SHORT PROBLEM → Copy the following data word for word, beginning with the line that contains "The height and width of the screenshot is (781, 1568)." and continuing through the line that contains "tap(918, 420)", with both of those lines included.

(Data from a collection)

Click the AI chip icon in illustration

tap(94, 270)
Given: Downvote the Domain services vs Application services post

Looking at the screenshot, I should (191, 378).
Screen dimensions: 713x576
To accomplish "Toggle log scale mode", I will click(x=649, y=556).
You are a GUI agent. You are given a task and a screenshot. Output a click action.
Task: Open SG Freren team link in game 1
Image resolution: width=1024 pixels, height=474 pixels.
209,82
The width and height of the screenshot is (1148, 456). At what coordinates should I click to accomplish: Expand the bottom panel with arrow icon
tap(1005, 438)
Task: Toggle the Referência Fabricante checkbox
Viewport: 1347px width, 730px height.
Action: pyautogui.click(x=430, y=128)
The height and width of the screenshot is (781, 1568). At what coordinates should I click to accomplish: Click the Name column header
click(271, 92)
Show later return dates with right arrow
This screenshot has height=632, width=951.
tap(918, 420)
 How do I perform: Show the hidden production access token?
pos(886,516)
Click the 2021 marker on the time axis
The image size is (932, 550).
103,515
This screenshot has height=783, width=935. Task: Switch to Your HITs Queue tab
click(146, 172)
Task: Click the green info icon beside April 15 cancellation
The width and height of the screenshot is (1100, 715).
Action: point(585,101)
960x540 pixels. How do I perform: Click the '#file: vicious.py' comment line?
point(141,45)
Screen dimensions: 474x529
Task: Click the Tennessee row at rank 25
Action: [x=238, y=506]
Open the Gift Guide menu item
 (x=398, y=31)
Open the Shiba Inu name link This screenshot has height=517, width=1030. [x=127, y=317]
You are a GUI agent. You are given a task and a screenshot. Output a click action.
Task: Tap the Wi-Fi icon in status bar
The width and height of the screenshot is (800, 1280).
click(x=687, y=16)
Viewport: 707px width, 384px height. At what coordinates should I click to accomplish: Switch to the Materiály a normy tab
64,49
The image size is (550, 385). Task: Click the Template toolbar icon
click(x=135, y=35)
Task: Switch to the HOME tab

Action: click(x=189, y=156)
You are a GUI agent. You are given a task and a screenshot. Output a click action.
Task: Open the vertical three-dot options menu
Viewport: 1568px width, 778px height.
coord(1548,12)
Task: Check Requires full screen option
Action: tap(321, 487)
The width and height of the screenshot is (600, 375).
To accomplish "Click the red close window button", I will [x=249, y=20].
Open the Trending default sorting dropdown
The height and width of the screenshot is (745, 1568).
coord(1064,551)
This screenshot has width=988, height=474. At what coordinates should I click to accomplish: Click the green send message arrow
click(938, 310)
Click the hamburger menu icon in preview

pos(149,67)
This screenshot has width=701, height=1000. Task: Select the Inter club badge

SOLUTION TO THIS TASK →
The height and width of the screenshot is (781, 1568). At what coordinates should I click to accomplish: Click the Name column header
click(271, 92)
Show later return dates with right arrow
This screenshot has height=632, width=951.
tap(918, 420)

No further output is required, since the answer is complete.